No, ordinary mechanical pumps do not compress water in any significant or measurable way. Water is considered practically incompressible under typical operating conditions for pumps.
Understanding Water Compressibility in Pumping Systems
The concept of "compressing" a substance refers to reducing its volume by applying pressure. While all matter is compressible to some degree, the extent of this compression varies wildly between states of matter and specific substances.
For liquids like water, the change in volume even under high pressure is negligible for most engineering applications. As stated in the provided reference:
"In no instance of an ordinary mechanical pump working against water will the bulk compressibility of the water enter into the model of the pump/water system. For that to be significant you need high explosives machined into shaped charges."
This highlights that for the bulk compressibility of water to become a significant factor, forces far beyond those generated by an ordinary mechanical pump would be required, such as the extreme pressures produced by high explosives.
Why Water is Considered Incompressible
- Molecular Structure: Water molecules are already tightly packed in their liquid state, leaving very little empty space between them. Unlike gases, which have large intermolecular spaces, liquids resist further compaction.
- Energy Requirements: Compressing water by even a small percentage requires immense energy. Pumps are designed to move water and impart pressure to overcome resistance in a piping system, not to reduce its volume.
Practical Implications for Pumping Systems
The incompressibility of water has several fundamental implications for pump design and fluid dynamics:
- Positive Displacement: Pumps typically work on the principle of positive displacement or dynamic (centrifugal) force.
- Positive Displacement Pumps: These pumps trap a fixed volume of water and then force it into the discharge line. Because water is incompressible, the pump must be able to move that exact volume. If the discharge is blocked, pressure will rapidly build to dangerous levels, potentially damaging the pump or piping.
- Centrifugal Pumps: These pumps use an impeller to impart velocity and pressure to the water. The water flows continuously, and its volume does not change significantly as it passes through the pump.
- Hydraulic Systems: The efficiency of hydraulic systems (which use incompressible fluids like oil or water) relies directly on this property. Pressure applied at one point is transmitted almost instantly and equally throughout the fluid, allowing for precise control and significant force multiplication.
- System Design: Engineers can model water flow in pipes without accounting for volume changes due to pressure, simplifying calculations and designs for water distribution, irrigation, and industrial processes.

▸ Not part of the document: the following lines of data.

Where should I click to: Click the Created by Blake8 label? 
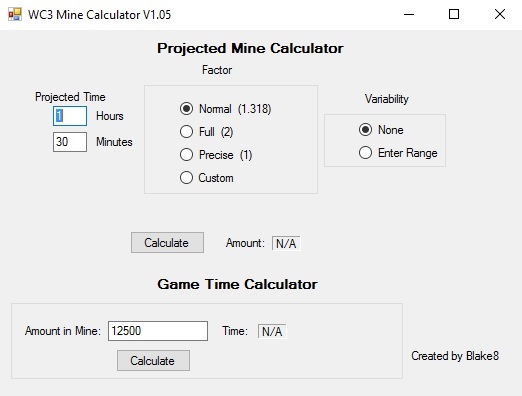455,356
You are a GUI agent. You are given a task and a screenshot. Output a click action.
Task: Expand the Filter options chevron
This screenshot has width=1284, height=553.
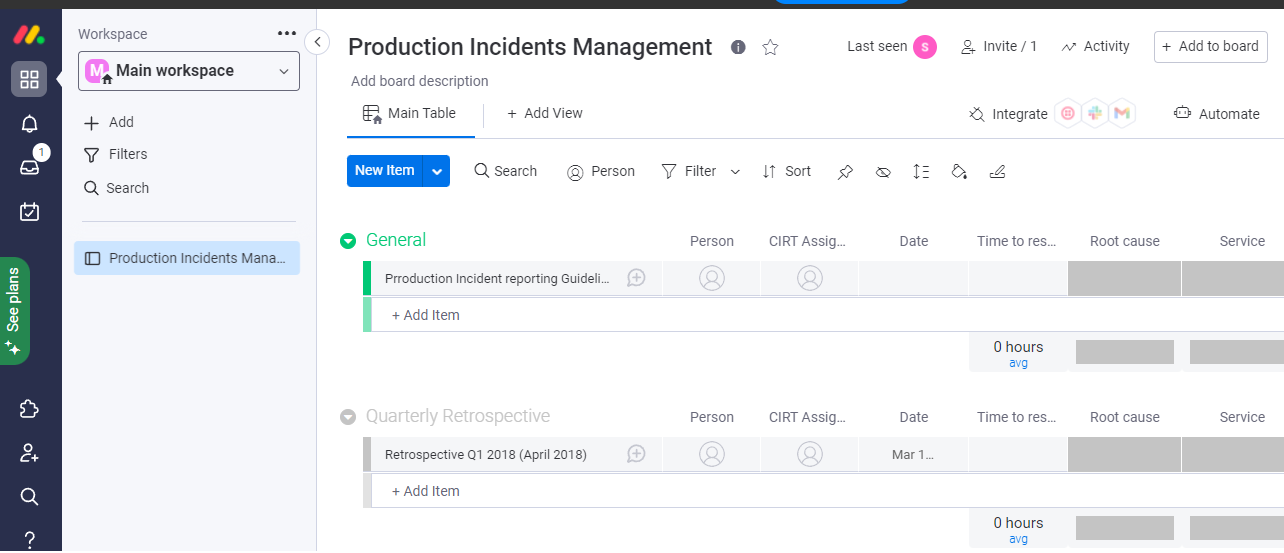pos(735,172)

Water vs. Gases: A Key Distinction
It's crucial to differentiate how pumps interact with liquids compared to gases.
| Feature | Water (Liquid) | Air/Natural Gas (Gas) |
|---|---|---|
| Compressibility | Practically incompressible | Highly compressible |
| Pump Action | Moves volume, increases pressure | Reduces volume (compresses), increases pressure/temp |
| Pressure Build-up | Rapid and dangerous if outlet blocked | Gradual, volume reduces as pressure increases |
| Pump Type | Centrifugal, positive displacement (e.g., gear, piston, diaphragm) | Compressors (e.g., reciprocating, rotary screw, centrifugal compressors) |
While pumps effectively move and increase the pressure of water, they do not compress it in the way that a gas compressor compresses air or natural gas. The primary function of a water pump is to overcome resistance and move the fluid from one point to another, not to reduce its volume.